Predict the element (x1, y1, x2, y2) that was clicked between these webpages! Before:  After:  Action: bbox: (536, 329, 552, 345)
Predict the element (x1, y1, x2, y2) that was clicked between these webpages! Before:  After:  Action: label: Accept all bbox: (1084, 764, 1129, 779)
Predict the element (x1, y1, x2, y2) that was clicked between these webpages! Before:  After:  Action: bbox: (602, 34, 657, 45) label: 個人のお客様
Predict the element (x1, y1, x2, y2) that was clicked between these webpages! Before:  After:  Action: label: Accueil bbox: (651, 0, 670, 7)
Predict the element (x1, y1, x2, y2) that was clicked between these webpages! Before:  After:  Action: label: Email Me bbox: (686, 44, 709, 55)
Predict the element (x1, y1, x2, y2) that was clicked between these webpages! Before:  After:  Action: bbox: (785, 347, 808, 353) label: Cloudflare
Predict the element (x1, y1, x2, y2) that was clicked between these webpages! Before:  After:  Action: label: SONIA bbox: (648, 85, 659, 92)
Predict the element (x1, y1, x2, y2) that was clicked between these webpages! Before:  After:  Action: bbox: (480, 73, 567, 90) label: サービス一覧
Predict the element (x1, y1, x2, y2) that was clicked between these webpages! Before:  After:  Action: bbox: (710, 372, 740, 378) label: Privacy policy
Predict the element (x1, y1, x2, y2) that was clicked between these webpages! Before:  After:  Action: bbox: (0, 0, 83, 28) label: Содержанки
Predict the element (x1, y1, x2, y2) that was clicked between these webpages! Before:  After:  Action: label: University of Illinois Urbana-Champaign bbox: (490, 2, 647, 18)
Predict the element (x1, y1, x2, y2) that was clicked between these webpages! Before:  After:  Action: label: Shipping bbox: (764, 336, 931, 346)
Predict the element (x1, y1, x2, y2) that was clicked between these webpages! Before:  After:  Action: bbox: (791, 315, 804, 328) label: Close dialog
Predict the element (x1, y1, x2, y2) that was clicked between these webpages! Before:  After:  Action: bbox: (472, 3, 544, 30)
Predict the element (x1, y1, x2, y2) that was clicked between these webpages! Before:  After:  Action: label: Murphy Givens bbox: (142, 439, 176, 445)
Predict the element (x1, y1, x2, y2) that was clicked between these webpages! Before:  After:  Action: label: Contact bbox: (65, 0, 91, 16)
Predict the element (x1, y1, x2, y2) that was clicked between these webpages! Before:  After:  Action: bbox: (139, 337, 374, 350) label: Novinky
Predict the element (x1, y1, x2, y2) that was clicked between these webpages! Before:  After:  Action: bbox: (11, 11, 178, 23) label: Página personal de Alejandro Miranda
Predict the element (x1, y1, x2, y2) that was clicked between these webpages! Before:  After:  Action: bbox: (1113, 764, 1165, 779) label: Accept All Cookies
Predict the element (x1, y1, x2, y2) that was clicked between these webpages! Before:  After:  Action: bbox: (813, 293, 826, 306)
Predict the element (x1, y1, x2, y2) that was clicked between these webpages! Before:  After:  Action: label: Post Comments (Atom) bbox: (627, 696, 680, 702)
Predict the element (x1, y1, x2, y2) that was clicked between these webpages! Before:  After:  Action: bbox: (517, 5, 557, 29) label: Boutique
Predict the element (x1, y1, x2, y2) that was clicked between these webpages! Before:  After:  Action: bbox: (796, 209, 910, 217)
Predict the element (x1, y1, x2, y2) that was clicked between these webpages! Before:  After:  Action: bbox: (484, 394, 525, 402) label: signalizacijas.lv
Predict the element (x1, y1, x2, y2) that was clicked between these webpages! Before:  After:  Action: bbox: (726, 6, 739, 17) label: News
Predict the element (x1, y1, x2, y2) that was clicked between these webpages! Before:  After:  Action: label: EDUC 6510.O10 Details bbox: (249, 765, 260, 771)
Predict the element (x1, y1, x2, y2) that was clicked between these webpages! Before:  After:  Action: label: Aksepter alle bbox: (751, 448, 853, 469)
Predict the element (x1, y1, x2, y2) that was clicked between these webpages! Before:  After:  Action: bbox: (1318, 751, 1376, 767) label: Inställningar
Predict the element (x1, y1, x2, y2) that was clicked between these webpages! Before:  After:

GOAL: Could you set out the lines above as a numbered list, omitting any blank lines?

SOLUTION TO THIS TASK:
1. Predict the element (x1, y1, x2, y2) that was clicked between these webpages! Before:  After:  Action: bbox: (536, 329, 552, 345)
2. Predict the element (x1, y1, x2, y2) that was clicked between these webpages! Before:  After:  Action: label: Accept all bbox: (1084, 764, 1129, 779)
3. Predict the element (x1, y1, x2, y2) that was clicked between these webpages! Before:  After:  Action: bbox: (602, 34, 657, 45) label: 個人のお客様
4. Predict the element (x1, y1, x2, y2) that was clicked between these webpages! Before:  After:  Action: label: Accueil bbox: (651, 0, 670, 7)
5. Predict the element (x1, y1, x2, y2) that was clicked between these webpages! Before:  After:  Action: label: Email Me bbox: (686, 44, 709, 55)
6. Predict the element (x1, y1, x2, y2) that was clicked between these webpages! Before:  After:  Action: bbox: (785, 347, 808, 353) label: Cloudflare
7. Predict the element (x1, y1, x2, y2) that was clicked between these webpages! Before:  After:  Action: label: SONIA bbox: (648, 85, 659, 92)
8. Predict the element (x1, y1, x2, y2) that was clicked between these webpages! Before:  After:  Action: bbox: (480, 73, 567, 90) label: サービス一覧
9. Predict the element (x1, y1, x2, y2) that was clicked between these webpages! Before:  After:  Action: bbox: (710, 372, 740, 378) label: Privacy policy
10. Predict the element (x1, y1, x2, y2) that was clicked between these webpages! Before:  After:  Action: bbox: (0, 0, 83, 28) label: Содержанки
11. Predict the element (x1, y1, x2, y2) that was clicked between these webpages! Before:  After:  Action: label: University of Illinois Urbana-Champaign bbox: (490, 2, 647, 18)
12. Predict the element (x1, y1, x2, y2) that was clicked between these webpages! Before:  After:  Action: label: Shipping bbox: (764, 336, 931, 346)
13. Predict the element (x1, y1, x2, y2) that was clicked between these webpages! Before:  After:  Action: bbox: (791, 315, 804, 328) label: Close dialog
14. Predict the element (x1, y1, x2, y2) that was clicked between these webpages! Before:  After:  Action: bbox: (472, 3, 544, 30)
15. Predict the element (x1, y1, x2, y2) that was clicked between these webpages! Before:  After:  Action: label: Murphy Givens bbox: (142, 439, 176, 445)
16. Predict the element (x1, y1, x2, y2) that was clicked between these webpages! Before:  After:  Action: label: Contact bbox: (65, 0, 91, 16)
17. Predict the element (x1, y1, x2, y2) that was clicked between these webpages! Before:  After:  Action: bbox: (139, 337, 374, 350) label: Novinky
18. Predict the element (x1, y1, x2, y2) that was clicked between these webpages! Before:  After:  Action: bbox: (11, 11, 178, 23) label: Página personal de Alejandro Miranda
19. Predict the element (x1, y1, x2, y2) that was clicked between these webpages! Before:  After:  Action: bbox: (1113, 764, 1165, 779) label: Accept All Cookies
20. Predict the element (x1, y1, x2, y2) that was clicked between these webpages! Before:  After:  Action: bbox: (813, 293, 826, 306)
21. Predict the element (x1, y1, x2, y2) that was clicked between these webpages! Before:  After:  Action: label: Post Comments (Atom) bbox: (627, 696, 680, 702)
22. Predict the element (x1, y1, x2, y2) that was clicked between these webpages! Before:  After:  Action: bbox: (517, 5, 557, 29) label: Boutique
23. Predict the element (x1, y1, x2, y2) that was clicked between these webpages! Before:  After:  Action: bbox: (796, 209, 910, 217)
24. Predict the element (x1, y1, x2, y2) that was clicked between these webpages! Before:  After:  Action: bbox: (484, 394, 525, 402) label: signalizacijas.lv
25. Predict the element (x1, y1, x2, y2) that was clicked between these webpages! Before:  After:  Action: bbox: (726, 6, 739, 17) label: News
26. Predict the element (x1, y1, x2, y2) that was clicked between these webpages! Before:  After:  Action: label: EDUC 6510.O10 Details bbox: (249, 765, 260, 771)
27. Predict the element (x1, y1, x2, y2) that was clicked between these webpages! Before:  After:  Action: label: Aksepter alle bbox: (751, 448, 853, 469)
28. Predict the element (x1, y1, x2, y2) that was clicked between these webpages! Before:  After:  Action: bbox: (1318, 751, 1376, 767) label: Inställningar
29. Predict the element (x1, y1, x2, y2) that was clicked between these webpages! Before:  After:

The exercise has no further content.